* [Exercise objective] Starting at the line that contains "Task: Click the user account flower picture", transcribe each line through the end of the material below, exactly and nothing else, leaving out the pictures.

* [Information supplied]

"""

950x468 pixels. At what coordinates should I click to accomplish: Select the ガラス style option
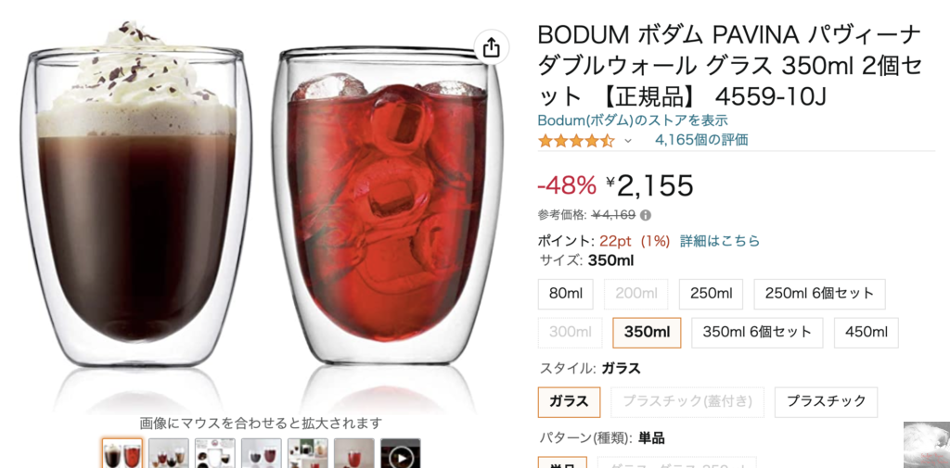click(x=569, y=402)
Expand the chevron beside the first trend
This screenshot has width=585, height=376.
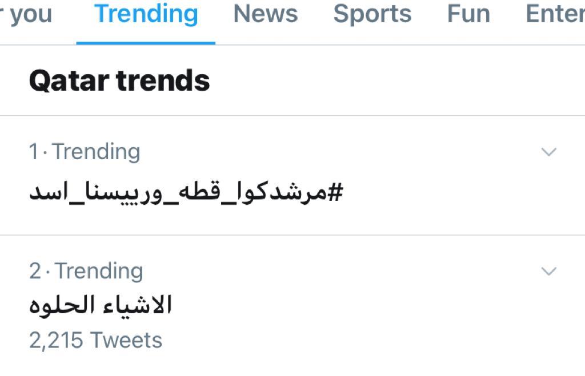tap(548, 152)
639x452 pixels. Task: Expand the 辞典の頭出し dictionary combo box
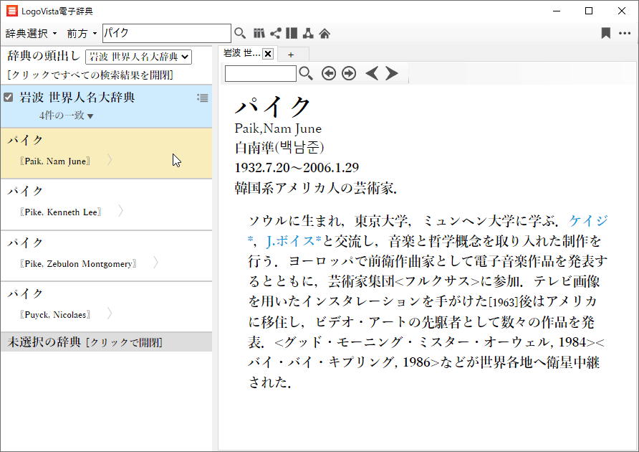[138, 57]
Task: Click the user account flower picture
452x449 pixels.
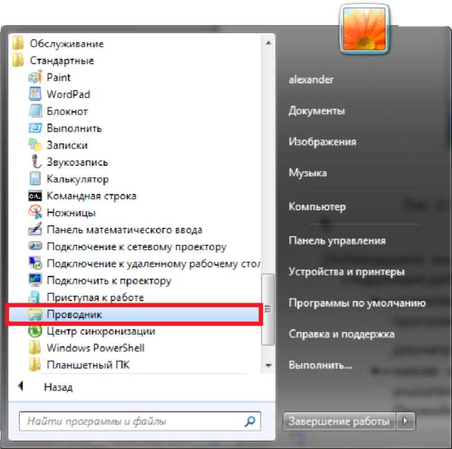Action: click(x=364, y=29)
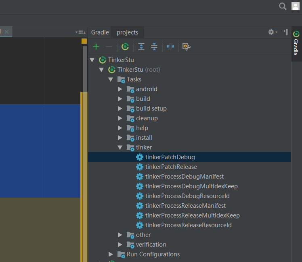Screen dimensions: 302x262
Task: Switch to the projects tab
Action: pos(127,32)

"""

* [Task answer]
Task: Click the user account flower picture
452x449 pixels.
Action: click(x=364, y=29)
Screen dimensions: 302x262
Task: Switch to the projects tab
Action: pos(127,32)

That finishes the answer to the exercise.